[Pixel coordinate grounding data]
- Opening Delimiter -
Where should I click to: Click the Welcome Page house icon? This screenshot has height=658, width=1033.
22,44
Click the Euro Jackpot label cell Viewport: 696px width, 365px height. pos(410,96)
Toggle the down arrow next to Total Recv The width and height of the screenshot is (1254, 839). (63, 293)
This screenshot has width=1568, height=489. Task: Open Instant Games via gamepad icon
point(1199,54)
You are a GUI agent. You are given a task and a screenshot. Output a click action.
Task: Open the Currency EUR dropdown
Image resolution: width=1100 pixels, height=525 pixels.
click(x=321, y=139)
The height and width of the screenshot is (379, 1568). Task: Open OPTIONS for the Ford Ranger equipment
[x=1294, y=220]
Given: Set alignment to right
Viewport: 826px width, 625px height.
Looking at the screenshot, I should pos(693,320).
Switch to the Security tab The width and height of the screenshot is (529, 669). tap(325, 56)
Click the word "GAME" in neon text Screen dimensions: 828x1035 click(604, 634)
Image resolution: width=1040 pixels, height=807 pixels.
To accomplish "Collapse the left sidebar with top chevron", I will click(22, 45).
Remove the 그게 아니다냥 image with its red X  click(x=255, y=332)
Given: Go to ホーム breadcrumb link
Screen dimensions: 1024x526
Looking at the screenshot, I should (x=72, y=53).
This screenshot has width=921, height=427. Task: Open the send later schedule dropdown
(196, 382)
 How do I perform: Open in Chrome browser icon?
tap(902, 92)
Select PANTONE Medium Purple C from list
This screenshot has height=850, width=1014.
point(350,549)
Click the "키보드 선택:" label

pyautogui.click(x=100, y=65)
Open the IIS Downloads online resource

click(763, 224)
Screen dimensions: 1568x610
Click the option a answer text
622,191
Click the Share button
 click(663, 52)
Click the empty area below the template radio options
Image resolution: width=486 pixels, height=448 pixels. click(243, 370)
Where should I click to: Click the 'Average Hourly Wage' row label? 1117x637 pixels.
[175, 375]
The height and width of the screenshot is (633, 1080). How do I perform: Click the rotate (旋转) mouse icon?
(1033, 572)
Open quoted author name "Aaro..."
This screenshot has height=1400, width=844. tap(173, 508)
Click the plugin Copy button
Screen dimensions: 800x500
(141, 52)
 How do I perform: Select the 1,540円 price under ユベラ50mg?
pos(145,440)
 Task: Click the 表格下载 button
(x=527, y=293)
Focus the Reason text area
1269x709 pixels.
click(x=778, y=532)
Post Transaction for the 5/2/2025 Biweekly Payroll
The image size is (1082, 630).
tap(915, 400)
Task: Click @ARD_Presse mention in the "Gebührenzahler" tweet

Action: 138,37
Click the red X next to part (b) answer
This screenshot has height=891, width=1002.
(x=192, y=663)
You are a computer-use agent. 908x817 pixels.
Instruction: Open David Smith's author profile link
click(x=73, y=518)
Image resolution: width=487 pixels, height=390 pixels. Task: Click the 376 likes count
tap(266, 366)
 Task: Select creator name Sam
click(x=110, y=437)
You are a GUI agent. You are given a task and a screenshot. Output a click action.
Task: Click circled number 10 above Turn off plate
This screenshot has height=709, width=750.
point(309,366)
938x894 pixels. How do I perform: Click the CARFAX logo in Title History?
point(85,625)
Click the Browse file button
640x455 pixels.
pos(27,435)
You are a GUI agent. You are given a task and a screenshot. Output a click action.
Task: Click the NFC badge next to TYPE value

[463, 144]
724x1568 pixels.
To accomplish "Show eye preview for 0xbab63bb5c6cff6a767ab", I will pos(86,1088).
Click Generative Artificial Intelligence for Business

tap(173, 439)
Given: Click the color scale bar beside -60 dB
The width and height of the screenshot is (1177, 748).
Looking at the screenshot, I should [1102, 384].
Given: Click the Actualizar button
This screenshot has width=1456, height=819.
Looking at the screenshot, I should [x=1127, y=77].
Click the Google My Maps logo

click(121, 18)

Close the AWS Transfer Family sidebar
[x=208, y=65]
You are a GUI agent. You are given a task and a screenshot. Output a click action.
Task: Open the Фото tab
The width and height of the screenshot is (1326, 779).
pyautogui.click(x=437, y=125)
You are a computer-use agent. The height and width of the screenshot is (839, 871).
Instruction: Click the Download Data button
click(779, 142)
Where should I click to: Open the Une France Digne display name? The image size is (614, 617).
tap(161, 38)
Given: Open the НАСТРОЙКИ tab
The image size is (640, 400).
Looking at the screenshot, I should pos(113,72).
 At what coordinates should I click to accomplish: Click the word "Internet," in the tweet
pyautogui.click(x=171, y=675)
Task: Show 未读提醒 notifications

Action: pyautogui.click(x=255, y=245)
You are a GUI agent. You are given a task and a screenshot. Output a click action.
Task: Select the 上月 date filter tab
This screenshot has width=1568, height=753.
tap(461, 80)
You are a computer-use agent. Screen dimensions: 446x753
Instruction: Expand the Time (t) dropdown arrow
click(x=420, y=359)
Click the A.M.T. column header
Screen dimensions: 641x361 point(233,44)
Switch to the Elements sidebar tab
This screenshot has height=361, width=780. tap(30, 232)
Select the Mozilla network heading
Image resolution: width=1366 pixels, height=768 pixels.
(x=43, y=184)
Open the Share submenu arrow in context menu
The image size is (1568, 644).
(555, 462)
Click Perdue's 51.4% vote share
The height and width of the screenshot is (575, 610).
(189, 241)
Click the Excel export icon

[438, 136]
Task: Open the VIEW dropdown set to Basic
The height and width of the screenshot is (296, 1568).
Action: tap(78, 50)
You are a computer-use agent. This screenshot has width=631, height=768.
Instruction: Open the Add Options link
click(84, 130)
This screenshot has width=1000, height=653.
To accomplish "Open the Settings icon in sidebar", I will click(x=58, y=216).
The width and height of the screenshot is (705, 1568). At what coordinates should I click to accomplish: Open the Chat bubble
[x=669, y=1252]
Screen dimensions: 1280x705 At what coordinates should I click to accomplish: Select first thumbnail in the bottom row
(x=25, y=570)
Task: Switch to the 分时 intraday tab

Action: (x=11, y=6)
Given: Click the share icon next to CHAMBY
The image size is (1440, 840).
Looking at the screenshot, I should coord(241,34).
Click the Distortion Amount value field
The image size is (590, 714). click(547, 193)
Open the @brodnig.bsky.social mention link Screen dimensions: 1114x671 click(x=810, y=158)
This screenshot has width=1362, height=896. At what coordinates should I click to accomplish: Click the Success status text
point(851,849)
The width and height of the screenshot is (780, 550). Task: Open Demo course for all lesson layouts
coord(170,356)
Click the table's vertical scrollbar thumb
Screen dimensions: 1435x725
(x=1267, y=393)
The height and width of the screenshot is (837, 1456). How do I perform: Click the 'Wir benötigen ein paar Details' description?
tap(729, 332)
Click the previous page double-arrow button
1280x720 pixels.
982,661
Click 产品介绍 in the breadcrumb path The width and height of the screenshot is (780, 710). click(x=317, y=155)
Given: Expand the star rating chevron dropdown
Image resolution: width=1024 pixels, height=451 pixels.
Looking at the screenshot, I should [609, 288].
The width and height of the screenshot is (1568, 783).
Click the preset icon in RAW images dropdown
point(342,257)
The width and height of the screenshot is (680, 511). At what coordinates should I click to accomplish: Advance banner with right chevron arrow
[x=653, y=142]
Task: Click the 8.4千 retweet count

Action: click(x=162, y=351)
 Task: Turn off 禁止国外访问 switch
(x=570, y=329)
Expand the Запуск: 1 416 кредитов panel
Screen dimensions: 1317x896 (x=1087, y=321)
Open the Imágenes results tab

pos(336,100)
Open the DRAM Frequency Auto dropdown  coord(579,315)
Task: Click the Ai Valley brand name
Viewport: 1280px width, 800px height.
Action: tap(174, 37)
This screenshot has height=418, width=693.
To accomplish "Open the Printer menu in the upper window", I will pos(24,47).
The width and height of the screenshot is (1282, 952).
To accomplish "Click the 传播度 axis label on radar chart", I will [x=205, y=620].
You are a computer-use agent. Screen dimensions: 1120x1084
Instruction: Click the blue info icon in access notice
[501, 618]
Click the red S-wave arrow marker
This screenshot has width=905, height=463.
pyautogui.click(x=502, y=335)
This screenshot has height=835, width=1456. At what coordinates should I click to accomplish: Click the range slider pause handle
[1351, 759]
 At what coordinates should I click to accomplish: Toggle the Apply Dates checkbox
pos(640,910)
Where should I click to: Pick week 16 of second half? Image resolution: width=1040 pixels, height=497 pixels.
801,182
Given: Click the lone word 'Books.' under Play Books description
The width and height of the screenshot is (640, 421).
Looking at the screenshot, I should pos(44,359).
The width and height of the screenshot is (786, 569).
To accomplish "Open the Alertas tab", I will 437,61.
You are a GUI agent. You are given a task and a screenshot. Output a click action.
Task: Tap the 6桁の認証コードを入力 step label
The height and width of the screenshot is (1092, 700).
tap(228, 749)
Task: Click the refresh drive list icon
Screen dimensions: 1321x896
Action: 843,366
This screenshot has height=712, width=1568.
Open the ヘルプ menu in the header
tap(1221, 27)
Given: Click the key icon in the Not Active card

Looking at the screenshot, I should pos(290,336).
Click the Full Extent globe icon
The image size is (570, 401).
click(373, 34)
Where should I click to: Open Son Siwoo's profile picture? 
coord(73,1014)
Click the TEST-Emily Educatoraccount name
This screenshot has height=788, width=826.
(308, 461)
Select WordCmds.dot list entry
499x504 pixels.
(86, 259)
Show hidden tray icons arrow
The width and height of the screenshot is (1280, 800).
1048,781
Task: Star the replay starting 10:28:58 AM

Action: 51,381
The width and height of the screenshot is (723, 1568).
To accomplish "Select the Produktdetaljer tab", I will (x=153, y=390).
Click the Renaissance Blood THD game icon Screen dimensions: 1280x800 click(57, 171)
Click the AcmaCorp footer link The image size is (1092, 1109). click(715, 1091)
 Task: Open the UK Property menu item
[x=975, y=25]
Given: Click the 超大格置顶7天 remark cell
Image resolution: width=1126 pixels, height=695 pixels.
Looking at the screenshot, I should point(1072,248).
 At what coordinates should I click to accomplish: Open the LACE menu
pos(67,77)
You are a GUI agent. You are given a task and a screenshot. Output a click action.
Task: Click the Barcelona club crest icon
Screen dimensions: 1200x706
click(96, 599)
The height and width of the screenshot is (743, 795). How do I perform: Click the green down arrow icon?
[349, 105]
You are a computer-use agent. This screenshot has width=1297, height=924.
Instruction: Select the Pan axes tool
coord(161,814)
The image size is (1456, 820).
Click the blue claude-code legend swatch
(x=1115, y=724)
- Closing Delimiter -
• YOUR INSTRUCTIONS
Reprint exactly the lines above that start at the one with "The height and width of the screenshot is (379, 1568)." and end at the one with "828x1035 click(604, 634)", keeping both and adding none.

• SOLUTION TO THIS EXERCISE
The height and width of the screenshot is (379, 1568). Task: Open OPTIONS for the Ford Ranger equipment
[x=1294, y=220]
Given: Set alignment to right
Viewport: 826px width, 625px height.
Looking at the screenshot, I should pos(693,320).
Switch to the Security tab The width and height of the screenshot is (529, 669). tap(325, 56)
Click the word "GAME" in neon text Screen dimensions: 828x1035 click(604, 634)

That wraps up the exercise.